Celui-ci, Jérôme s'était dit : "Attention Jérôme, si j'étais toi, je tournerais sept fois ma plume dans mon code hmtl avant d'en dire mot". Et d'ajouter : "Jérôme, tu en as peut-être trop fait, tu sais, avec ce groupe. Jusqu'à épingler Steve Albini quand il se fait payer pour la session et qu'on te vend ça comme une collaboration underground. OK, tu les as vus sur scène et tu as cru en mourir. OK. On le sait. Mais, au fond, n'étais-tu pas un peu injuste ? Et, en ton for intérieur, ne te dis-tu pas le soir, avant de t'endormir : "Mon Dieu, mon Dieu, pardonnez-moi parce que j'ai commis le pêché de critique en disant du mal d'un groupe qui ne le méritait pas" ?".
Non, Jérôme n'avait pas pêché. Et, en son for intérieur, Jérôme ne se disait qu'une chose : "Tu as raison. Oh, tu n'as pas toujours raison, Jérôme. Non. Il arrive que tu te trompes. Oh oui. Et trop souvent même. Oui. Mais, non, Jérôme, tu ne te trompes pas : Mono est vraiment un très mauvais groupe". Qu'on se rassure tout de suite : Jérôme n'a rien contre la personnalité des membres du groupe (il jalouse évidemment leur succès, mais de cela, personne ne doute). Il n'a rien non plus contre les Japonais. Preuve en est d'ailleurs qu'il adore manger des udon. Non. En revanche, Jérôme a quelque chose contre la mauvaise musique en général et contre celle de Mono en particulier. N'était-ce que leur manque d'originalité, il n'y aurait sans doute nul problème. Tous les groupes ne sont pas originaux et nombre, malgré cette lacune, s'en sortent fort bien (Jérôme passe sur l'énumération). Ce qui heurte, a toujours heurté, et heurtera encore Jérôme, il le craint, c'est la lourdeur de leur musique. L'absence presque totale de renouvellement et l'absence totalement totale d'idées.

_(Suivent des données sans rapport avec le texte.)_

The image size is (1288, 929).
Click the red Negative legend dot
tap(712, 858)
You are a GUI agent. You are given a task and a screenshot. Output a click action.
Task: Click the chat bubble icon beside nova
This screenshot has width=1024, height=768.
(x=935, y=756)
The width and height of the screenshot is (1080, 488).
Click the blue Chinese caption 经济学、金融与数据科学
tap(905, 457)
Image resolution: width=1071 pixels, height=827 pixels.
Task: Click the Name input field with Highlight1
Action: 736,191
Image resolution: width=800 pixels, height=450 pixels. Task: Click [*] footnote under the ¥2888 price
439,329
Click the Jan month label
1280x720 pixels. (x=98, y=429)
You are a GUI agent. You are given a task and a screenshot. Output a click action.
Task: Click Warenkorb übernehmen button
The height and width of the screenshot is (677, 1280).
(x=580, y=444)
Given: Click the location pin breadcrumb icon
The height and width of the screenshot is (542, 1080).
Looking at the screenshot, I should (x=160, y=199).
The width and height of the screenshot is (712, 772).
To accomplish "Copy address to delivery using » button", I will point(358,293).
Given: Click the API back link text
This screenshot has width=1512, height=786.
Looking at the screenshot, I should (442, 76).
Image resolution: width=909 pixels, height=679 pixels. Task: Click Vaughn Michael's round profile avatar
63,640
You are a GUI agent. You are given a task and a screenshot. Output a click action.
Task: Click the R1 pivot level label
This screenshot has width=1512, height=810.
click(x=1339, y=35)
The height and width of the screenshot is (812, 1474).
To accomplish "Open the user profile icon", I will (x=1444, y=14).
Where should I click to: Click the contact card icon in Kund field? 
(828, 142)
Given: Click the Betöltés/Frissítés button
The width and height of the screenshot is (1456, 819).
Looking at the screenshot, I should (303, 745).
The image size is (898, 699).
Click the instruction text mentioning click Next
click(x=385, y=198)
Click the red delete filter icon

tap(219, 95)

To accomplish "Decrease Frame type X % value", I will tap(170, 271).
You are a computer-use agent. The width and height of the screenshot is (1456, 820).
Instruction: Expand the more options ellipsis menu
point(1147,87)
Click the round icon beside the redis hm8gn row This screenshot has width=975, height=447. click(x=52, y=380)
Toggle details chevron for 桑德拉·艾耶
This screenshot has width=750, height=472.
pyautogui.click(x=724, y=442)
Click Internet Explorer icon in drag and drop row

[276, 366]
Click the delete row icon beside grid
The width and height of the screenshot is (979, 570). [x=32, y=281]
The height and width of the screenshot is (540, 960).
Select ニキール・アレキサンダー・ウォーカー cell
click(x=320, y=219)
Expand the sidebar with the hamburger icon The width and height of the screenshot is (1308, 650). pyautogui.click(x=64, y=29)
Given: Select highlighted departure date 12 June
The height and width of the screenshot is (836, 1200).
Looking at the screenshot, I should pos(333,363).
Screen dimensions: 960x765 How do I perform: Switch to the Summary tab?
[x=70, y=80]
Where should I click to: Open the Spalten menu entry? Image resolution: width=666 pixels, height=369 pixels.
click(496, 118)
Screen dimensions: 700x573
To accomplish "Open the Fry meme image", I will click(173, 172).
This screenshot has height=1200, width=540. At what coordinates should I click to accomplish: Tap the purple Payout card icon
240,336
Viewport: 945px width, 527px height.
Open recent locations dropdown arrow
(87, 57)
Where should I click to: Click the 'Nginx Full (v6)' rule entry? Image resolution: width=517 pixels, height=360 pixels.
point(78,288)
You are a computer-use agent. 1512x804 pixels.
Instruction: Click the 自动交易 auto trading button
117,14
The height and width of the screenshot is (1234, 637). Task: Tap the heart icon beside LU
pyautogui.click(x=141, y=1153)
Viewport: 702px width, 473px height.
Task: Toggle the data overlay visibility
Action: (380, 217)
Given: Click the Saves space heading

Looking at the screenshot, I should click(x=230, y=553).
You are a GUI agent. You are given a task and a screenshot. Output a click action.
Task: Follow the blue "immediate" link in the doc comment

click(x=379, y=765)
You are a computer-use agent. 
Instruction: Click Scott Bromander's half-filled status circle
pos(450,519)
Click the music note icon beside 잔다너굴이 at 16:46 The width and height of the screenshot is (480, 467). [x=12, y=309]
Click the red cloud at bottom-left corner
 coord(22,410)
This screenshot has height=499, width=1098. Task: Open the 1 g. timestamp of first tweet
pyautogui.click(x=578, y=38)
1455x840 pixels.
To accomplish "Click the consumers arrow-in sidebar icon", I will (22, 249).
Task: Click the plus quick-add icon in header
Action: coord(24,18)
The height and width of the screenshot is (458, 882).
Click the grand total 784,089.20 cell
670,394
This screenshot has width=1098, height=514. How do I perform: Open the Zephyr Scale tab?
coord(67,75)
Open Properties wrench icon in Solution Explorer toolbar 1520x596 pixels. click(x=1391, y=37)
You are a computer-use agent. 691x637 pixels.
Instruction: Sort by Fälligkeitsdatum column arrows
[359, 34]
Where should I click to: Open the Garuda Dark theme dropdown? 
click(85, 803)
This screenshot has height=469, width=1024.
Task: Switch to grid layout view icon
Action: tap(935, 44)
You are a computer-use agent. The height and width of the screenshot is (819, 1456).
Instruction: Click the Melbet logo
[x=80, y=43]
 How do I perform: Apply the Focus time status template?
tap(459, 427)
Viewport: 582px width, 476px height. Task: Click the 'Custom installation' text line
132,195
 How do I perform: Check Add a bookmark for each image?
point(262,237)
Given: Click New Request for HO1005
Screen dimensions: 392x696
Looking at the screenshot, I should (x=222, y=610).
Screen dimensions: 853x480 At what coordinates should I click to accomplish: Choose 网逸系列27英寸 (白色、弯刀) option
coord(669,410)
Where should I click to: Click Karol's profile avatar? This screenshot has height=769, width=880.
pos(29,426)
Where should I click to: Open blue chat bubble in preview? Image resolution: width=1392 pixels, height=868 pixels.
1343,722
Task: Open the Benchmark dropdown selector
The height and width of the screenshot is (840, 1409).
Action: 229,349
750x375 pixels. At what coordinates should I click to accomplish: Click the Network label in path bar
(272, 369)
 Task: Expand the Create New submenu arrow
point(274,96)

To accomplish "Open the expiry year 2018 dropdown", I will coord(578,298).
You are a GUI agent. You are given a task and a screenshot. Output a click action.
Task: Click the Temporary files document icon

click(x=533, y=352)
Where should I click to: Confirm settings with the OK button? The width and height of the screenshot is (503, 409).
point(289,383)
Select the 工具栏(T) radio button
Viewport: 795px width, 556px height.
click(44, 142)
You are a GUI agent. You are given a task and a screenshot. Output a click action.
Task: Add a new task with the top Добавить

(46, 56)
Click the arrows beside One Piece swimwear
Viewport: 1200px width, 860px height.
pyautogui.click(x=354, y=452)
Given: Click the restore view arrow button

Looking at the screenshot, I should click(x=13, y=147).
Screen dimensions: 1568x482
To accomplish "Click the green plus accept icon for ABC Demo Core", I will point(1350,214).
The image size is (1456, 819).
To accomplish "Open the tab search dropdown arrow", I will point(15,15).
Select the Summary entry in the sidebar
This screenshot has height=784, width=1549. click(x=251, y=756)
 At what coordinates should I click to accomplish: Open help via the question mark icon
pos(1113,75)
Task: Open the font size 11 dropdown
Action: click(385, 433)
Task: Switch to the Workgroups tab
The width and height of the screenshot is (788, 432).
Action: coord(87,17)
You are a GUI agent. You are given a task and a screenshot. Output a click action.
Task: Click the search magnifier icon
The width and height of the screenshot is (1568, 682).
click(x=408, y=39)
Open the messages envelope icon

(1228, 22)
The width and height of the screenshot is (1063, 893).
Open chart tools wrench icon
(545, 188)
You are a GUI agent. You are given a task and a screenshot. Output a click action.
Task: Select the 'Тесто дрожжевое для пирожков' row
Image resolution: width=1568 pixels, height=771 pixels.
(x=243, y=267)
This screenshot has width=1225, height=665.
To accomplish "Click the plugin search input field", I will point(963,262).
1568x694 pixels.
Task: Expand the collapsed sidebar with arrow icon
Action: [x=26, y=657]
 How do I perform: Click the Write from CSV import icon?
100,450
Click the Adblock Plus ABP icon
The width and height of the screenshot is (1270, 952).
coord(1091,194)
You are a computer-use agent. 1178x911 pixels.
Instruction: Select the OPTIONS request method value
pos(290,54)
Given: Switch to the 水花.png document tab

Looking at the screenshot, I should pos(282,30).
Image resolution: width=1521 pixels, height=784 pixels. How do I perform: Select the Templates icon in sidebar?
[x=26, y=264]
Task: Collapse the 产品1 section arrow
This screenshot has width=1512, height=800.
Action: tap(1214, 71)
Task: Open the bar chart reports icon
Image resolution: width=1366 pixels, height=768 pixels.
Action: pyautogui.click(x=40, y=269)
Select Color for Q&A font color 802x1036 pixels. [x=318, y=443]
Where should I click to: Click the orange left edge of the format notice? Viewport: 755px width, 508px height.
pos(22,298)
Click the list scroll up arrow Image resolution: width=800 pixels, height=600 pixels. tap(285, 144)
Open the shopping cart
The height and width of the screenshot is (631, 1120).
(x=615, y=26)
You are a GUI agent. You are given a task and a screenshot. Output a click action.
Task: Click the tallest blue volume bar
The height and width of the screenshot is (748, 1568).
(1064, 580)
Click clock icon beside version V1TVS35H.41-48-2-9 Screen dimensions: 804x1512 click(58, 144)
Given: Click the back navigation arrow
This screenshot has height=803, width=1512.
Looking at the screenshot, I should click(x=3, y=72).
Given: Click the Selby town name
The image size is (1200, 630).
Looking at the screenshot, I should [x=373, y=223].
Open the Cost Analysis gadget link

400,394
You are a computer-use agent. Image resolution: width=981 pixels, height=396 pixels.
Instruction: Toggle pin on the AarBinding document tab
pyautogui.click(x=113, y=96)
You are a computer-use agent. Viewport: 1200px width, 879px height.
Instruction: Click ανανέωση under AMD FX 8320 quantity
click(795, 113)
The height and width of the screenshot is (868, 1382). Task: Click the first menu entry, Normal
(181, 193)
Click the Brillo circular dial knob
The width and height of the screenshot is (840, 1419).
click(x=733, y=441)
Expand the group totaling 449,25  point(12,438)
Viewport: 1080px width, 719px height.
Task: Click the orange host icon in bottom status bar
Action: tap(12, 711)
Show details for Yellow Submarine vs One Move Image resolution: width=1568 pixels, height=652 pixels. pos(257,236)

Qu'il y ait une esthétique du vide, oui, pourquoi pas ? Mais que le vide s'érige en esthétique : non. Le vide, c'est quoi ? Ici, c'est le glockenspiel pour commencer un morceau — mélodie répétitive bien sûr — une première suite d'accords de guitare qui s'attache à la même harmonie, ensuite, une deuxième guitare qui œuvre à reproduire des delays moyesques, des cymbales maillochées, des cordes (ou un mellotron ? un mellotron aurait fait l'affaire, ç'aurait même été plus chic) nécessairement mélancoliques avant que la saturation s'en mêle, tom basse sur lequel le batteur s'énerve. Break : guitare delay comme il y a dix ans GY!BE. Toujours les cordes. Ça traîne, un peu. On se dit tant mieux. Ou pas. Au bout de quelque huit minutes, le groupe se souvient qu'il est un groupe de rock. Et, alors, là, ça envoie. À fond. Les mailloches oubliées. Le delay toujours, mais saturé. Les cordes, aussi, mais au fond à droite. Le tempo ni le rythme n'ont changé. Ça joue un peu plus fort et un peu plus saturé, c'est tout. Ça leur suffit, il faut croire. Ça s'appelle : Ashes in the snow. Ça dure un peu moins de douze minutes. Le deuxième morceau est construit de la même manière. Le troisième, non. Il ne dure que six minutes, le groupe n'a pas eu le temps de bien développer son idée. Le quatrième morceau ressemble au premier, jusqu'en son titre : Pure as snow. Le cinquième morceau est plus court : quatre minutes, le guitariste joue un peu de guitare slide sur un fond de piano, de cordes et de glockenspiel. Le sixième tire son originalité de ceci qu'il atteint son apogée en son milieu, redescend puis remonte. Quant au septième, c'est un peu comme le premier, mais il ne porte pas le même nom.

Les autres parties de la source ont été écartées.